Educational experiences are planned to maximize opportunities in the marketplace, updated annually based on feedback from preceptors and interns, and promote flexibility of job ready skills in a variety of practice settings.
- A comprehensive orientation to rotation experiences is provided at program startup; referred to as "Rotation Readiness.” Topics include: lectures from preceptors and guest speakers, panel discussions, visits to external rotation sites, tours of the Medical Center and University campuses, and interactive mini-workshops that lay the ground work for rotations.
- Rotation experiences vary in length from 1-2 weeks and are offered on the Vanderbilt campus and in the surrounding communities
- Over 65+ preceptors and mentors support a diverse training network of rotations in both traditional and nontraditional practice settings.
- Supervised practice learning experiences are scheduled 4-5 days per week and may include some weekends and holidays.
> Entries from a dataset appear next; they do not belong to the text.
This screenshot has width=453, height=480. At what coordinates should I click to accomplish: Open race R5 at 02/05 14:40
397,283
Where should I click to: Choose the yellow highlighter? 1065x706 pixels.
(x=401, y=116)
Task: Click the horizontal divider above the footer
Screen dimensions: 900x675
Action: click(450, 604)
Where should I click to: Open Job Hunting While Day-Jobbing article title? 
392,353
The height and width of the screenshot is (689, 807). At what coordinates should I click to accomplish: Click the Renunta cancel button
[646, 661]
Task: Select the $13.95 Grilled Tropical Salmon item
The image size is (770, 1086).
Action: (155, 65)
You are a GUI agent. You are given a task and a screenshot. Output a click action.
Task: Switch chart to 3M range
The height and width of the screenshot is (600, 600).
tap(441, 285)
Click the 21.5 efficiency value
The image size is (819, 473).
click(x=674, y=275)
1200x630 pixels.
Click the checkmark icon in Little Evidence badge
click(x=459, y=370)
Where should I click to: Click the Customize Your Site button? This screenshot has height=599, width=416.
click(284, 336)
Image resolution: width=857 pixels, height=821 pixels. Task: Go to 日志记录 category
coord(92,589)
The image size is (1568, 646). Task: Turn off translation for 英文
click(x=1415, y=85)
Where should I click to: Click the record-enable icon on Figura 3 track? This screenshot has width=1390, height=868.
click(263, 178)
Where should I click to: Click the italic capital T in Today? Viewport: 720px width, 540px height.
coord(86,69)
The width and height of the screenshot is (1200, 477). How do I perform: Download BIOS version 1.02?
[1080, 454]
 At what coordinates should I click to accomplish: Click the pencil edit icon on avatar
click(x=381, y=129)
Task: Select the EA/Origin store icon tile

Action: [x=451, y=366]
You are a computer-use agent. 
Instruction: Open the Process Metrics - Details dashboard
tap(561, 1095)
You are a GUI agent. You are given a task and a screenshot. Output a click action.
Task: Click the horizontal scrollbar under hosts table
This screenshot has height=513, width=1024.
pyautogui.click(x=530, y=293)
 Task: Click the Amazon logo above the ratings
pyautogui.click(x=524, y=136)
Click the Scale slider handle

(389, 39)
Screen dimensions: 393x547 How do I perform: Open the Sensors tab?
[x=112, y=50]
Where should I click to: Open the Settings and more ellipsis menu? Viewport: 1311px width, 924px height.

Assigned times for daily activities vary and will include some early morning and late evening hours
- Throughout the internship, classroom- based training days are scheduled to learn about innovative topics in the field of food and nutrition, preparing for the RD exam and developing leadership skills.
In the clinical setting, dietetic interns work 1:1 with preceptors and patients in the adult and pediatric hospitals as well as outpatient clinics. An average of 14 weeks is spent working with adults and children in hospital and clinic-based settings; experiences include:
- Collaboration with interprofessional teams
- Nutrition assessment, diagnosis, intervention, monitoring and evaluation
- Computerized medical record documentation
- Enteral and parenteral nutrition support
- Critical care nutrition in various intensive care settings
Disease Management Entry Level Practice
To cap off disease management rotations, interns select an area of clinical practice for their specialty entry level practice experience. During this rotation, interns function independently as an entry level dietitian. The opportunities available vary from year to year, based on availability of host locations and intern interests.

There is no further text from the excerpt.